> **DATA PROVIDED**:
------------------------------------------------------------------------

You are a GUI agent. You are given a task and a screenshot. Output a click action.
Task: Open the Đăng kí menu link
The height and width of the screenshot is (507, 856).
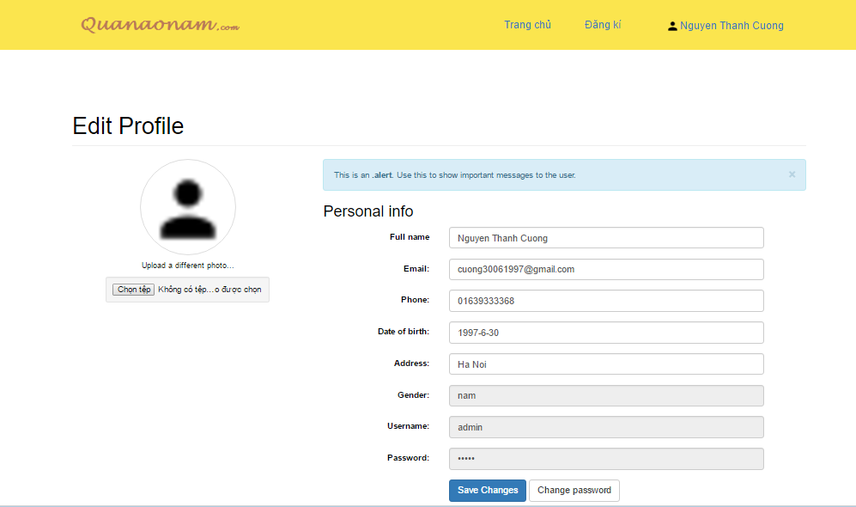603,25
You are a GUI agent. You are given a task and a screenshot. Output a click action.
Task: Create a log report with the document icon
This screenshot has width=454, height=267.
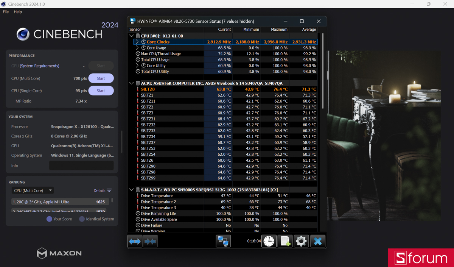coord(285,241)
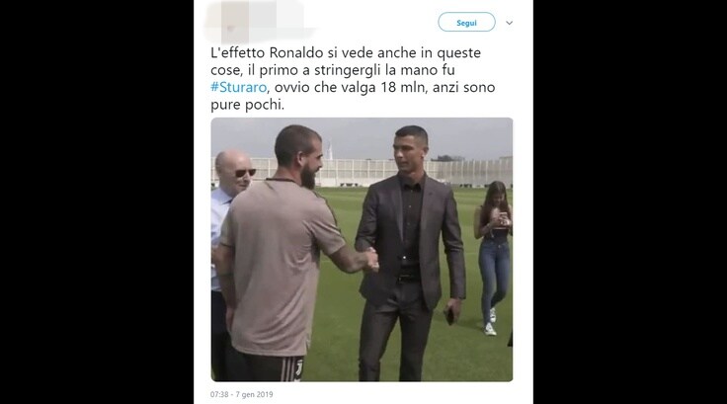This screenshot has height=404, width=727.
Task: Click the Juventus logo on the shorts
Action: click(298, 369)
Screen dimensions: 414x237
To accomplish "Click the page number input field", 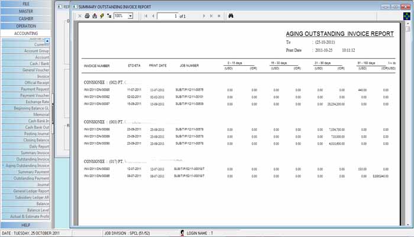I will pyautogui.click(x=176, y=16).
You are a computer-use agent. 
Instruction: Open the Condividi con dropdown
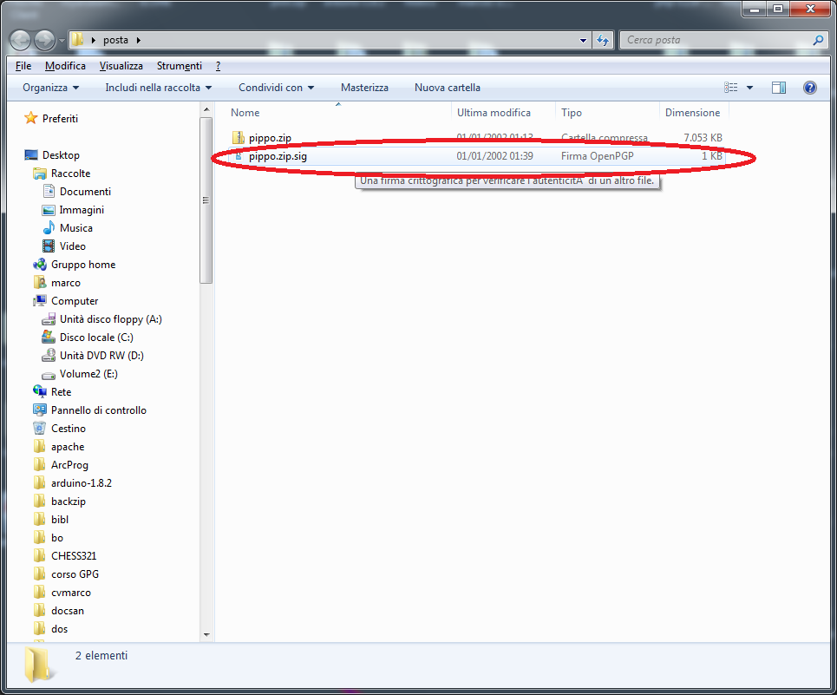pos(276,88)
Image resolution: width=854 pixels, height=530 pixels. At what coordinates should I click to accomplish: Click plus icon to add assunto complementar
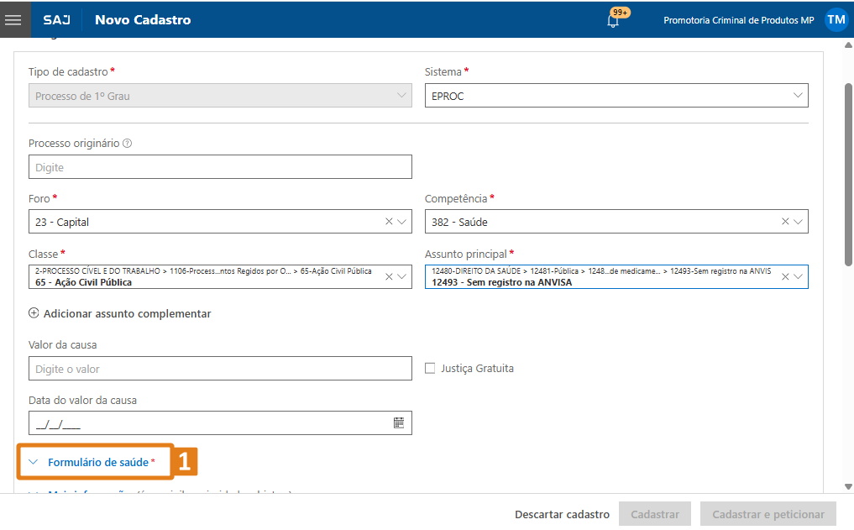pyautogui.click(x=34, y=313)
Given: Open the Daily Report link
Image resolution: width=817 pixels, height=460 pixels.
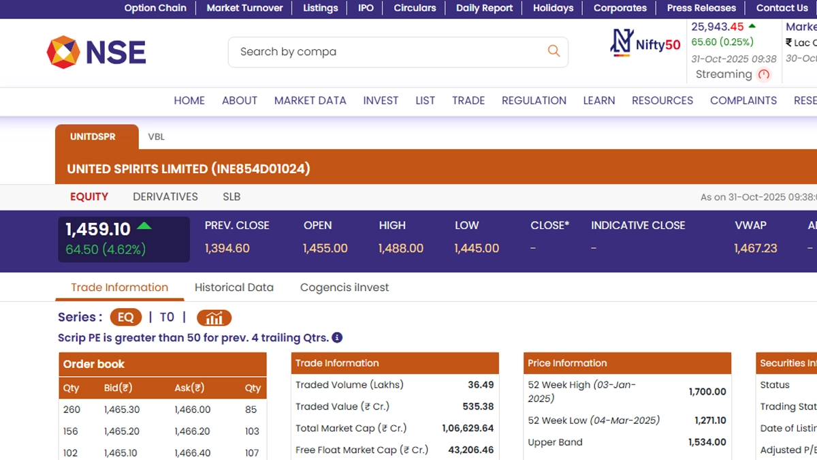Looking at the screenshot, I should pos(484,8).
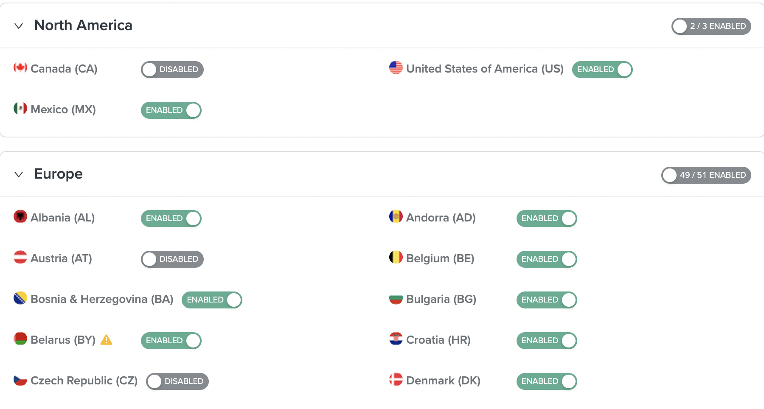Click the North America section header
The width and height of the screenshot is (764, 409).
click(83, 25)
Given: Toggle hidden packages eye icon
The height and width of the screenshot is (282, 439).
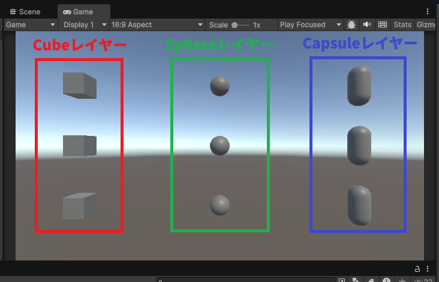Looking at the screenshot, I should pos(419,280).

------------------------------------------------------------------------

> **YOUR OBJECTIVE**:
Please retype the entries above word for word, but only from the line containing "Given: Toggle hidden packages eye icon" through the last line, and without the pictures.

> **TASK OUTPUT**:
Given: Toggle hidden packages eye icon
The height and width of the screenshot is (282, 439).
Looking at the screenshot, I should pos(419,280).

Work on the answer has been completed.